TASK TO CARRY OUT: Nothing but the lines from the one containing "You are a GUI" through the last line of the data below should be returned, each exactly as it stands, pictures excluded.

DATA EXCERPTS:
--- START ---

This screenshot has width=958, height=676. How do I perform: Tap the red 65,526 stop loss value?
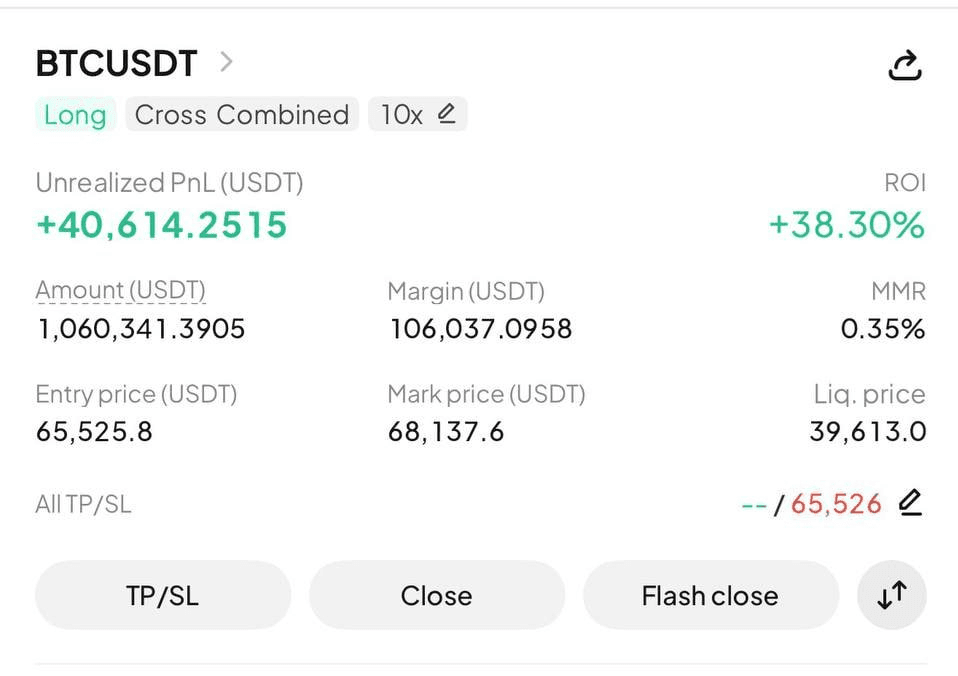pyautogui.click(x=836, y=504)
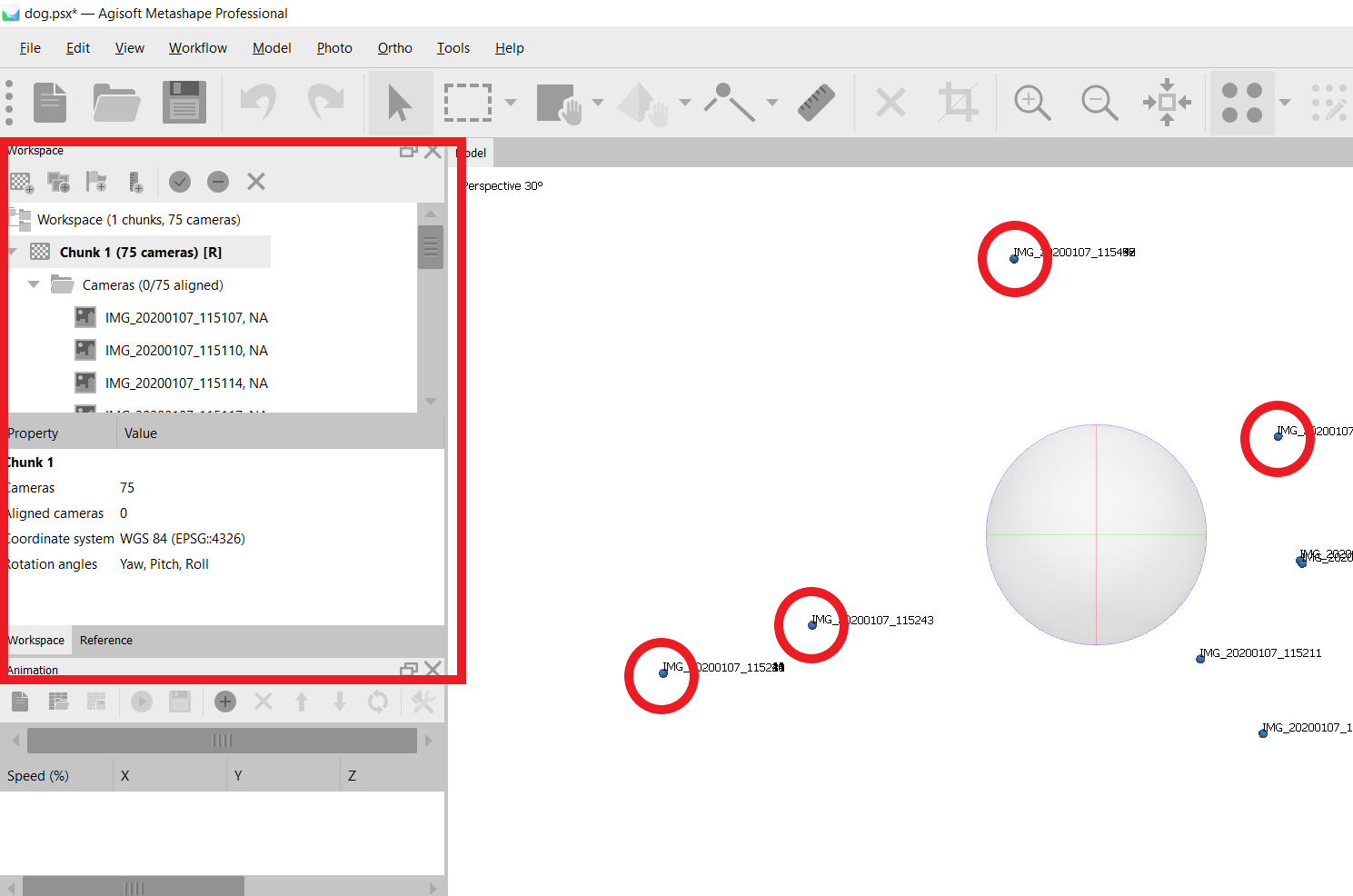The height and width of the screenshot is (896, 1353).
Task: Collapse the Cameras folder in Workspace tree
Action: click(x=34, y=284)
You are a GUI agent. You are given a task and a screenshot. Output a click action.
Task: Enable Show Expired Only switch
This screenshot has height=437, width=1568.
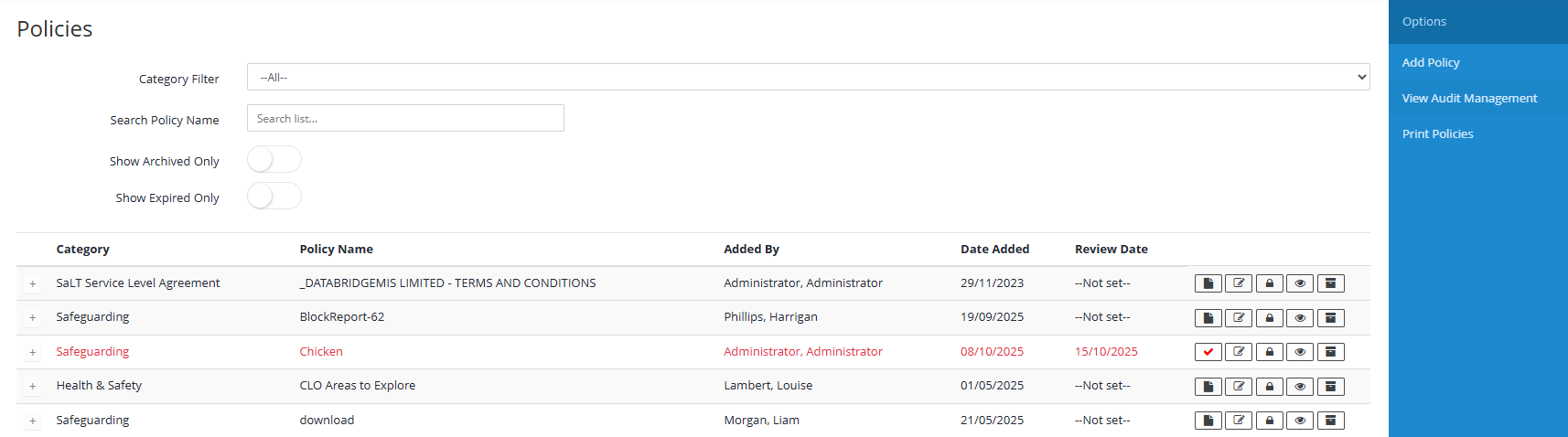[x=274, y=197]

--- END ---

TASK ANSWER:
You are a GUI agent. You are given a task and a screenshot. Output a click action.
Task: Enable Show Expired Only switch
This screenshot has height=437, width=1568.
[x=274, y=197]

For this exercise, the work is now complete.